My first medical device company was sold to Johnson & Johnson (JNJ), and I'm currently consulting for another company, Isoray Incorporated (ISR) that I believe is a perfect takeover candidate. Now, I do not generally pursue dealmaking, however, when the opportunity presents itself, I step up to the plate. My impression of ISR is that any of the big Pharma companies could benefit from its products, including Johnson & Johnson, Merck (MRK), or Pfizer (PFE).
I vote for Johnson & Johnson because the company has been on an acquisition binge over the last couple of years. Management has picked up 11 new companies, and is continuing on this path. The company is sitting on $30 billion in cash, some of which would be better used buying a company like Isoray.

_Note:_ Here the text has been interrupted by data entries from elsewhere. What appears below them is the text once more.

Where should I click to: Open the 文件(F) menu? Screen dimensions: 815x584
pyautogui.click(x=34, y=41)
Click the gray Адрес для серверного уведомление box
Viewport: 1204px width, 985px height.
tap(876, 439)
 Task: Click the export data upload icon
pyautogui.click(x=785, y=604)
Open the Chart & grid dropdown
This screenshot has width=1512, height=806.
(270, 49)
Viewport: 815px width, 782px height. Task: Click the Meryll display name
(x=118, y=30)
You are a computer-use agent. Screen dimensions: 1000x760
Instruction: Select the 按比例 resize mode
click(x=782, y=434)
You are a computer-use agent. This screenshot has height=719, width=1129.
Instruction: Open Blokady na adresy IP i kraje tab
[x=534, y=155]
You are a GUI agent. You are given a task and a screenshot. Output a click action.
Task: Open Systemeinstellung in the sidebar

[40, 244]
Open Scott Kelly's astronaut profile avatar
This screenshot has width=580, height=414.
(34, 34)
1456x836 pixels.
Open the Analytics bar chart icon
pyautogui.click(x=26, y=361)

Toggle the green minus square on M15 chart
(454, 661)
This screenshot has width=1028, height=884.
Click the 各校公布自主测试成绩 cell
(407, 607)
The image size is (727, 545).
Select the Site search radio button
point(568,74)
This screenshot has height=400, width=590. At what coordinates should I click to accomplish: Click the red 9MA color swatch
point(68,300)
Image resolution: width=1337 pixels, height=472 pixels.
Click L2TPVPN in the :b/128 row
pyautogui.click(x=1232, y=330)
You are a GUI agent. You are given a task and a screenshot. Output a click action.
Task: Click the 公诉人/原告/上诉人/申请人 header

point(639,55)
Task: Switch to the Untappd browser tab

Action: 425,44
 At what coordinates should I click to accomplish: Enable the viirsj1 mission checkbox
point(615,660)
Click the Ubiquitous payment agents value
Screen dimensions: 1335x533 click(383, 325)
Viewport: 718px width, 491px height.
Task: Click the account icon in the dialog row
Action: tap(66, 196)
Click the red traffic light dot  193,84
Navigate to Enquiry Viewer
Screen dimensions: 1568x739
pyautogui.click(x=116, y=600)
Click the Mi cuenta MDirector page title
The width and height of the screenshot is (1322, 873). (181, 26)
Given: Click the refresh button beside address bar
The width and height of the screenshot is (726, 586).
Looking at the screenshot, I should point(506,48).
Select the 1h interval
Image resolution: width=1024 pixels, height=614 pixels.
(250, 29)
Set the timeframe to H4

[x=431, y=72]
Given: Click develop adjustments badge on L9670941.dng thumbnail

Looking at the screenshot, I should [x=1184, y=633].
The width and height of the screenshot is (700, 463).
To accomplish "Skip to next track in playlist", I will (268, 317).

Now, as for Isoray. It owns the patents to a line of products that represent the closest thing to a cure for prostate cancer that I've ever seen. In a recently concluded five-year study, the company achieved a 98 to 100% cure rate. Isoray is successfully addressing an unmet need for a market that is expected to reach $4.8 billion by 2015.
Since I'm working for Isoray as a consultant, I admit I am biased. But the more I learn about this company, the more I see that its products may become the next standard of care for many types of cancer. (I recommend reading my recent Seeking Alpha article in order to get a complete understanding of Isoray's potential and substantial undervaluation.)
Isoray's product lineup would be a perfect complement to Johnson & Johnson's existing portfolio, especially considering the success of Johnson & Johnson's new prostate cancer drug, Abiraterone. Johnson & Johnson already has an effective marketing and distribution system in place, and it could begin marketing Isoray's products quickly and at a relatively low cost.
I also believe Pfizer would be an excellent partner for Isoray given its huge size and desire to bolster its cancer portfolio. The FDA recently approved Pfizer's new lung cancer drug, Xalkor, which now gives it a total of 20 cancer drugs. Isoray's products would provide a perfect complement to Pfizer's existing pipeline, particularly in the lung cancer and prostate cancer arena.
Pfizer has $29 billion in cash, and understands that acquisition is often cheaper than development. The company just completed its $56 million acquisition of the biopharmaceutical company, Icagen by merging its wholly owned subsidiary, Eclipse Corporation, with and into Icagen. I expect Pfizer to continue on its acquisition path, and believe Isoray to be an ideal target.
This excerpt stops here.